The Toronto Courthouse is a major courthouse in Toronto, Ontario, Canada. It is located north of Osgoode Hall on University Avenue, north of Queen Street West. It is a branch of the Ontario Superior Court of Justice.

The courthouse is mostly used for criminal trials, but also family law matters. Courtrooms on the main floor are used primarily for family law matters, while courtrooms located above the ground floor are primarily used for criminal matters, but, in rare cases, may be used for civil proceedings, especially where a litigant is in custody and must attend in person, or where someone may be subject to imprisonment in light of a finding of contempt, due to the civil court facilities located in other nearby buildings, such as the Canada Life Building, not having facilities to house inmates.

==History==
The site of the Toronto Courthouse was previously occupied by Thomas Fuller's Romanesque Revival style Toronto Armories, demolished in 1963 to make way for the new courthouse, considered part of the civic square project that includes Toronto City Hall and Nathan Phillips Square. Under the south wing of the building is a pedestrian mall that connects University Avenue to Nathan Phillips Square.

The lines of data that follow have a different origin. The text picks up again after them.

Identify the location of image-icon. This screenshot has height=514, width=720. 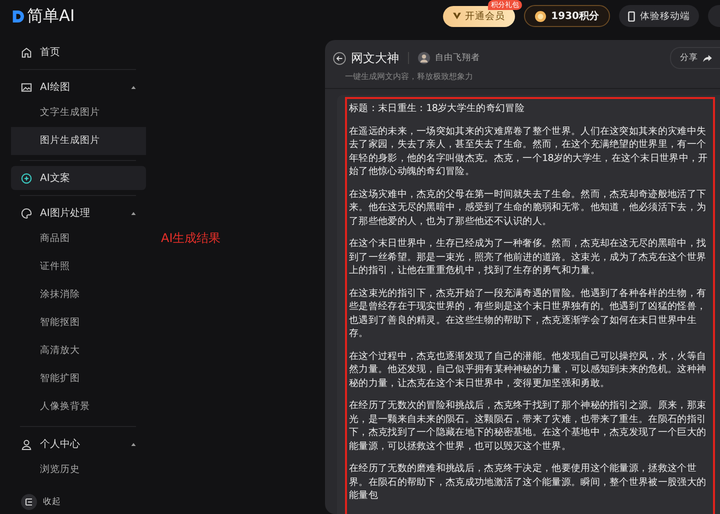
(26, 87).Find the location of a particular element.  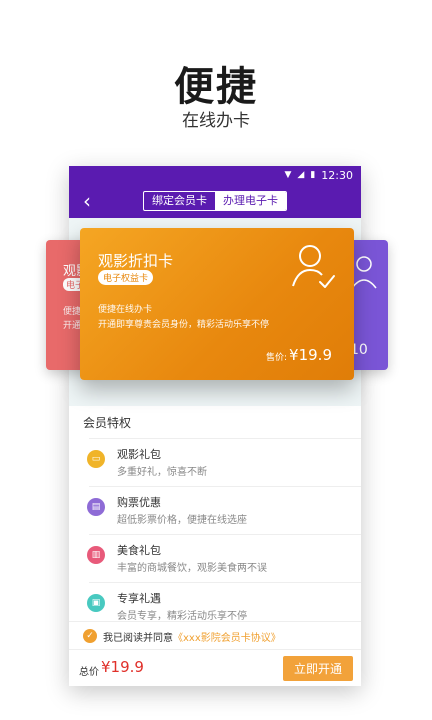

card-main-price: 售价: ¥19.9 is located at coordinates (299, 355).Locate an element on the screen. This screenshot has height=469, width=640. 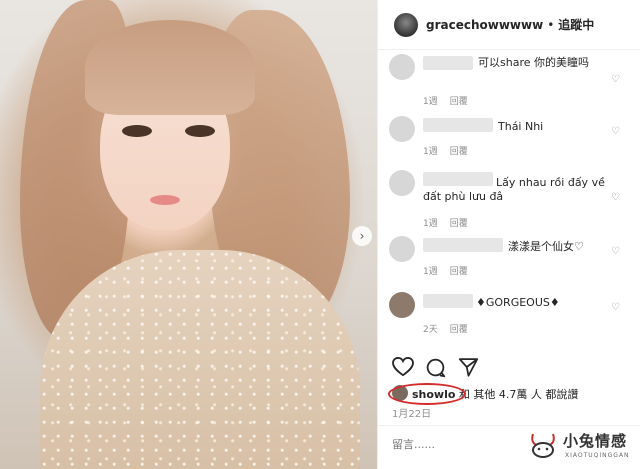
comment-text: ♦GORGEOUS♦ is located at coordinates (518, 303).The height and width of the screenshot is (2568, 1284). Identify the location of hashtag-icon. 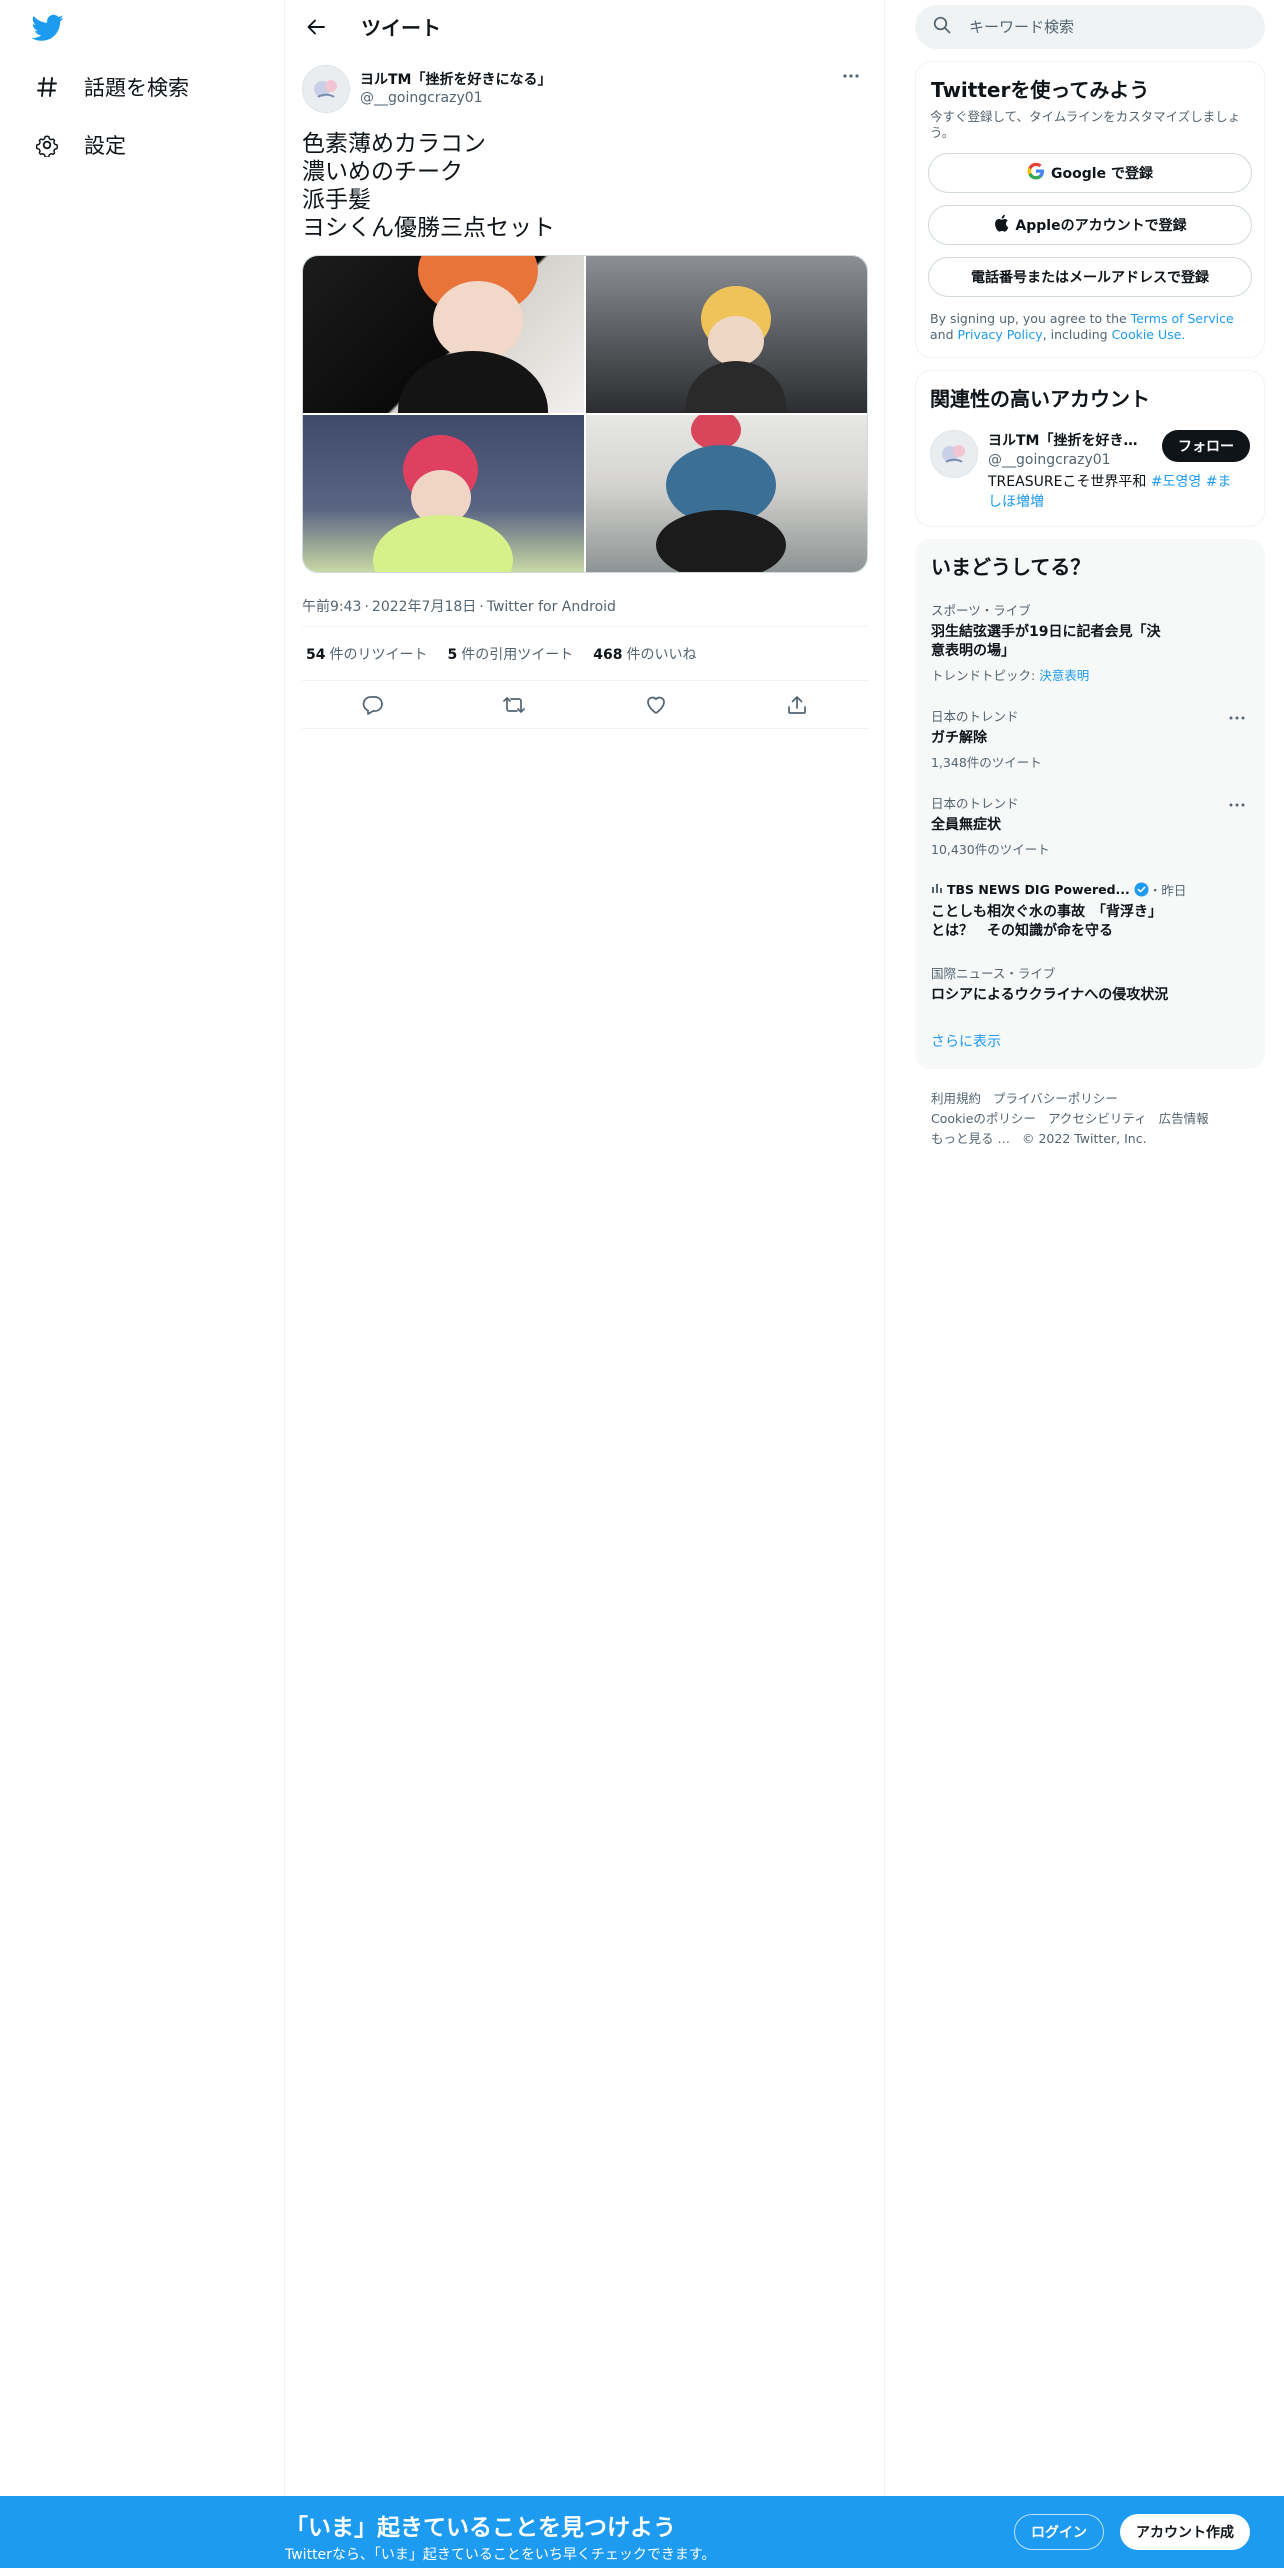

By the 1960s, new court capacity was needed to service Metropolitan Toronto (Metro Toronto). The new courthouse was built in 1967 as the Metropolitan Toronto Courthouse. It also served as a courthouse for York County and later York Region. After 1980, it served solely as a courthouse for the district of Metro Toronto, and since 1998, the amalgamated City of Toronto district.

==Architecture==
The building was designed by architect Ronald A. Dick, who described its form as one of "dignity and convenience." The imposing structure features fin walls (walls strengthened by equally-spaced piers), a 12-sided form and an open passageway of the adjoining South Wing (completed in 1985).

There is a tunnel connecting the building to nearby Osgoode Hall, although its use is restricted to staff. Two additional stories were added in 1987. It was one of the last large complexes in Ontario created with local Queenston limestone.